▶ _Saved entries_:
★ ★ ★ ★ ★
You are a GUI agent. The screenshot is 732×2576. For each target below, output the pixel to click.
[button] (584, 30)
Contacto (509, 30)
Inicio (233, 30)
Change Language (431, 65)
★ ★ ★ ★ ★
▶ _PROBLEM_: Transcribe all of the data exactly, leaving no line out.

▶ _SOLUTION FOR THIS PROBLEM_:
You are a GUI agent. The screenshot is 732×2576. For each target below, output the pixel to click.
[button] (584, 30)
Contacto (509, 30)
Inicio (233, 30)
Change Language (431, 65)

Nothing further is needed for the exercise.